# Uber free ride & Credit Card issue



## iBeathatscore (Jul 29, 2015)

Hello there, 
Recently I downloaded the Uber application to my android device and then I confirmed my Credit Card, and phone number# which was all done. I then remembered since I'm new I can use a Promotion Code to get free rides. But after I entered the promotion code I got the free ride when clicking on Master Card. But it attempt to charge my card when I request Uber "Your credit card was deemed, please update your billing information" Does that mean they are trying to charge me? I am trying to try uber out but it won't let me.


----------



## YouWishYouKnewMe (May 26, 2015)

It's going to tell you that for about one hour if you ordered and cancelled more than 3-4 times back to back 
Each time Uber will authorize $1 on your card whether the ride will be free after any coupons or not
unless you use PayPal 
If you've previously used the same card on multiple accounts A LOT, Uber again will not let you use that card 
I like to experiment and those are my findings 
Hope those answer your question


----------



## iBeathatscore (Jul 29, 2015)

YouWishYouKnewMe said:


> It's going to tell you that for about one hour if you ordered and cancelled more than 3-4 times back to back
> Each time Uber will authorize $1 on your card whether the ride will be free after any coupons or not
> unless you use PayPal
> If you've previously used the same card on multiple accounts A LOT, Uber again will not let you use that card
> ...


I've never used this application before, this is actually the first registration I've done with them.

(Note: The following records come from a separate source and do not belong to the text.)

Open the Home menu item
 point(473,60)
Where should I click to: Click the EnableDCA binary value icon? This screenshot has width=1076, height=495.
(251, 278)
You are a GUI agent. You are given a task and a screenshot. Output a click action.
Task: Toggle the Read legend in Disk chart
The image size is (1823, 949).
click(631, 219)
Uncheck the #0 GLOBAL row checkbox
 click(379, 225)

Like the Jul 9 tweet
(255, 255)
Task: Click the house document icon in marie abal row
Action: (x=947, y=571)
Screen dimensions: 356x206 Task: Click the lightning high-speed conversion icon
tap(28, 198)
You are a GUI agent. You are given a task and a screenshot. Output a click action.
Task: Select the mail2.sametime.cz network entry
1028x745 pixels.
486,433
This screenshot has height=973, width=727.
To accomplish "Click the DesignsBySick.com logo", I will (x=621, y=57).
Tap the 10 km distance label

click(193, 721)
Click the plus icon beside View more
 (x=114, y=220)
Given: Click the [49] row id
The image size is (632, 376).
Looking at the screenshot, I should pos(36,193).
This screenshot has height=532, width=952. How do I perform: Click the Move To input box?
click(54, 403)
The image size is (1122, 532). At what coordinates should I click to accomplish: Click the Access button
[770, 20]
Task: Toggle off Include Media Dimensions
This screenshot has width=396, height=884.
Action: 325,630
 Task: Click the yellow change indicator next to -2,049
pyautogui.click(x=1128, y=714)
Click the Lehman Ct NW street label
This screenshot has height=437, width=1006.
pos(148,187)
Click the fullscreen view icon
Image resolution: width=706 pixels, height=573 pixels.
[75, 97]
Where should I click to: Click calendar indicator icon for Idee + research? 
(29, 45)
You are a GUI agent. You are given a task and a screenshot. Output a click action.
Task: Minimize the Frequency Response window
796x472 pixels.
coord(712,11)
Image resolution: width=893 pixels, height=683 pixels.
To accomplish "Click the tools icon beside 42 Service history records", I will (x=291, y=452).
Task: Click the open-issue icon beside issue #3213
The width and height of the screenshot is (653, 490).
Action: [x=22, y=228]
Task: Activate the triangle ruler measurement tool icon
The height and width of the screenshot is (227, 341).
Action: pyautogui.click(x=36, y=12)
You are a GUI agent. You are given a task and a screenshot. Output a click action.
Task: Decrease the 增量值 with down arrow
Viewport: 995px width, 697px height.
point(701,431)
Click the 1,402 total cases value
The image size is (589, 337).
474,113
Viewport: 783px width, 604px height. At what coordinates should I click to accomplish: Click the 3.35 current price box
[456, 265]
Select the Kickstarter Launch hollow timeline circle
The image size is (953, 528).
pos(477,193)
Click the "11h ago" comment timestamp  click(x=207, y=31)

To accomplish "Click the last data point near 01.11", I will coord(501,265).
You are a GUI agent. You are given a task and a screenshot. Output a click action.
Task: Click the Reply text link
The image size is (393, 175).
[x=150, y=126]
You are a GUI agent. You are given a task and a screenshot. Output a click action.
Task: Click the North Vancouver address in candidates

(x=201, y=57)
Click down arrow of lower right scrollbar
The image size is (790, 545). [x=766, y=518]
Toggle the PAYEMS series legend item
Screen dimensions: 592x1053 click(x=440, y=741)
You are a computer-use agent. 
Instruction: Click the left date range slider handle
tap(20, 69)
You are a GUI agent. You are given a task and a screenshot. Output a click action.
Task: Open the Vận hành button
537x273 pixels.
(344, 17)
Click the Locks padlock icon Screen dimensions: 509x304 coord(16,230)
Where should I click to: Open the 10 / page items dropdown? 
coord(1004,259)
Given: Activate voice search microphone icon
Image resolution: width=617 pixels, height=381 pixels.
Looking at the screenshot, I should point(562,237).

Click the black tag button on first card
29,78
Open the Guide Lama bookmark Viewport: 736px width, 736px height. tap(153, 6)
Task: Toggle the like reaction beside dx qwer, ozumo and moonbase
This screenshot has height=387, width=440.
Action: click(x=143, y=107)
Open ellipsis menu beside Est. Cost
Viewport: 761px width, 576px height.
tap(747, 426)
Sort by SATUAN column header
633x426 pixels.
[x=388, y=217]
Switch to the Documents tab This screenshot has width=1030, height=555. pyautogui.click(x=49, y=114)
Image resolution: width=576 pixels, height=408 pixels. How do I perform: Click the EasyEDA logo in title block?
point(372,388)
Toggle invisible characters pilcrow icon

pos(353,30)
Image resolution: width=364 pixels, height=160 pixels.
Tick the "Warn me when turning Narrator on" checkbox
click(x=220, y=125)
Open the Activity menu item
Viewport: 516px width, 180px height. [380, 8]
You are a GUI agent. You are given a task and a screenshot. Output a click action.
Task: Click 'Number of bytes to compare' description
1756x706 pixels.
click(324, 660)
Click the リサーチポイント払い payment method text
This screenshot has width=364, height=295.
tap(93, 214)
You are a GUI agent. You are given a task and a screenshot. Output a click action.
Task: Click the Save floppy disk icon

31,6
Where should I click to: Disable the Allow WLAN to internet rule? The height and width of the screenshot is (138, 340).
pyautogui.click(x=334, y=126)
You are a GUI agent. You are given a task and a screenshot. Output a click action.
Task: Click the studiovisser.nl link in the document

Well, it's a Free ride. The Credit Card information linked is new too. But I wonder why do they require my Credit Card to be charged if it's my first time after registration. And if there's a rule of $1 then it's not considered free.


----------



## Word (Sep 27, 2014)

The $1 is just to validate ur card. Every company does it, U get it back in a day or so. I don't know crap about uber, but I do know how banking works.


----------



## KGB7 (Apr 23, 2015)

Your first ride is free up to $20 with promo code. Uber needs your CC in case your ride goes over $20.

Can't have you riding for free for 4 hours.

Uber won't charge your CC if you don't go over $20 on your first ride.

CC is also used as age verification, since only riders over the age of 18 are allowed to use Uber and own CC with their names on CC.


----------